Докладчик: Виктор Аврутин (Universität Stuttgart)
Описание:

The theory of nonlinear dynamical systems was initially developed
mainly for models with smooth system function. Since mid of 1990th
piecewise smooth models became a focus or research interest as they
are providing an adequate description for many systems both in the nature
and engineering sciences. Power converters, nowadays present in every
computer, mechanical systems with hard impacts and/or frictions,
models of financial markets, and many other practical applications
lead us to investigate such systems. In the last twenty years it has been
shown that these systems possess many phenomena which can not occur in
smooth systems. Typical examples are border collision bifurcations,
sliding, chattering, just to list a few. These phenomena are caused by
the presence of so-called switching manifolds in the state space and
their interactions with several invariant sets.

Chaotic attractors in piecewise smooth systems differ in many respects
from chaotic attractors in smooth systems. In particular, it is known
that they may be robust (persistent under parameter perturbation).
Accordingly, in the parameter space of a piecewise smooth system we
may observe open regions associated with chaotic attractors only,
without any periodic windows. However, it would be wrong to see such a
region (called also chaotic domain) as homogeneous. By
contrast, in these regions we observe bifurcation structures following
some generic patterns. Discussing these patterns is the the overall
goal of this talk.

....

▸ **Tasks to perform**
1: In the talk abstract on piecewise smooth systems, what causes phenomena such as border collision bifurcations, sliding and chattering?
2: Please carry on the talk abstract on piecewise smooth systems, starting after its last sentence.
The data that follows has no connection to the talk abstract on piecewise smooth systems.

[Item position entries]

....

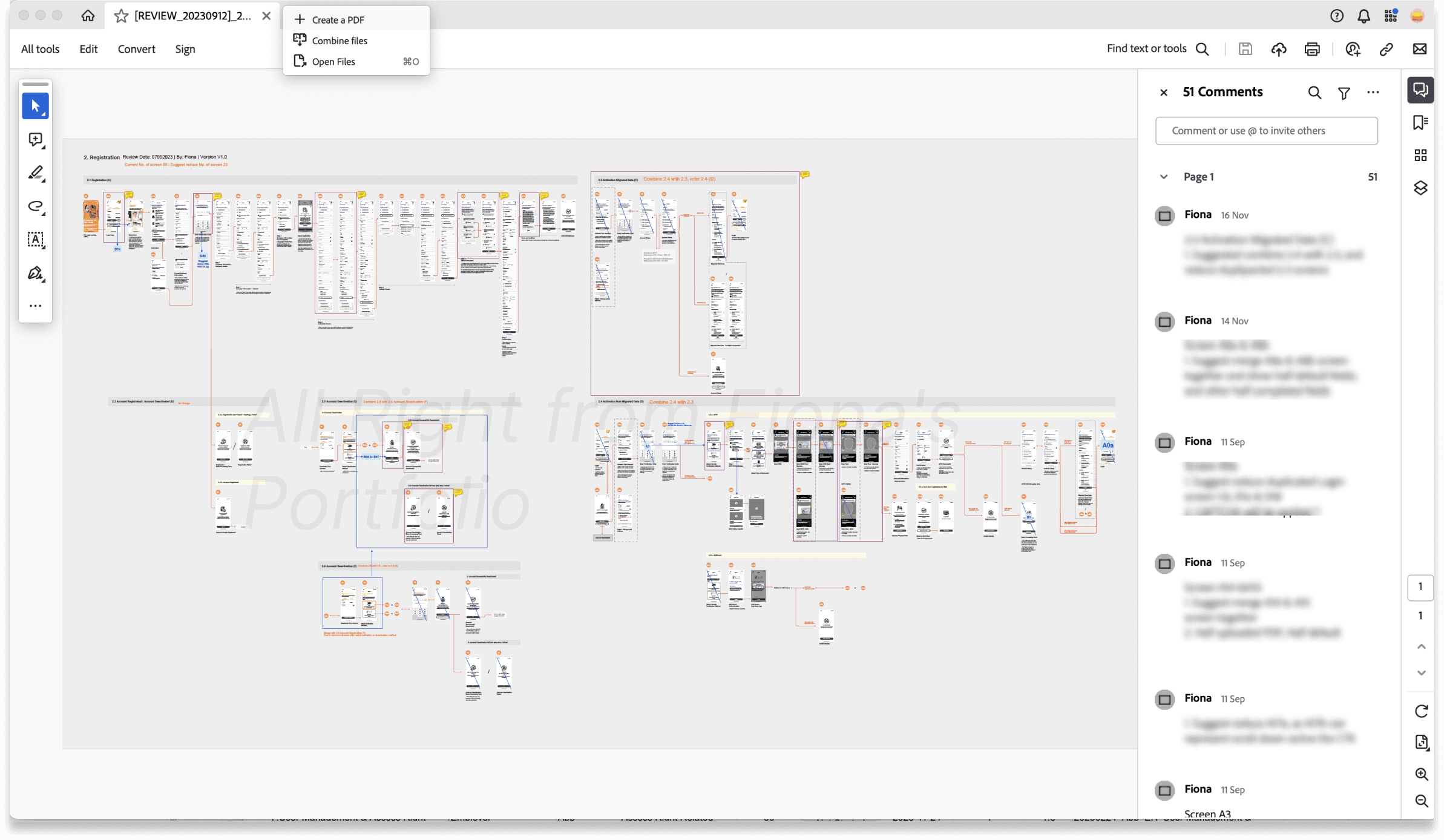Image resolution: width=1444 pixels, height=840 pixels.
Task: Open the Fill & Sign pen tool
Action: [35, 274]
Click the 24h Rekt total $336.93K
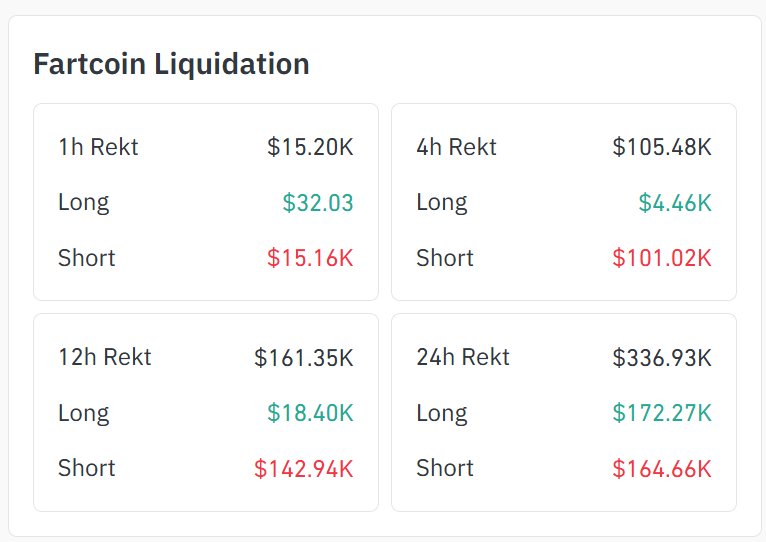The width and height of the screenshot is (766, 542). click(662, 357)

....

▸ **Results**
1: They are caused by the presence of so-called switching manifolds in the state space and their interactions with several invariant sets.

2:
First of all we consider some properties of chaotic attractors in
piecewise smooth systems. As we shall see, in continuous piecewise
smooth systems multi-band chaotic attractors (that means, attractors
with more than one connected component) are necessarily cyclic,
whereas in discontinuous piecewise smooth systems they may also be
acyclic (necessary and sufficient conditions for that are known). As a
next step, we consider the connection between transformation of
chaotic attractors and homoclinic bifurcations of repelling cycles.
Therefore, the concept of critical homoclinic orbits is discussed.
Based on that, we revise several types of bifurcations of chaotic
attractors (merging, expansion and final bifurcations, also known as
crises or contact bifurcations). As a final step, we present some
recently discovered bifurcation patterns (bandcount doubling,
bandcount adding and bandcount incrementing scenarios), their
organizing principles and conditions for their appearance.

Ссылка на pdf версию анонса:
http://chebyshev.spb.ru/userfiles/file/DynSysSeminar/03_04_14_avrutin.pdf

Доклад состоится
в четверг, 3го апреля в 15:15
на 14 линии В.О., д. 29Б,
аудитория 38 (предположительно)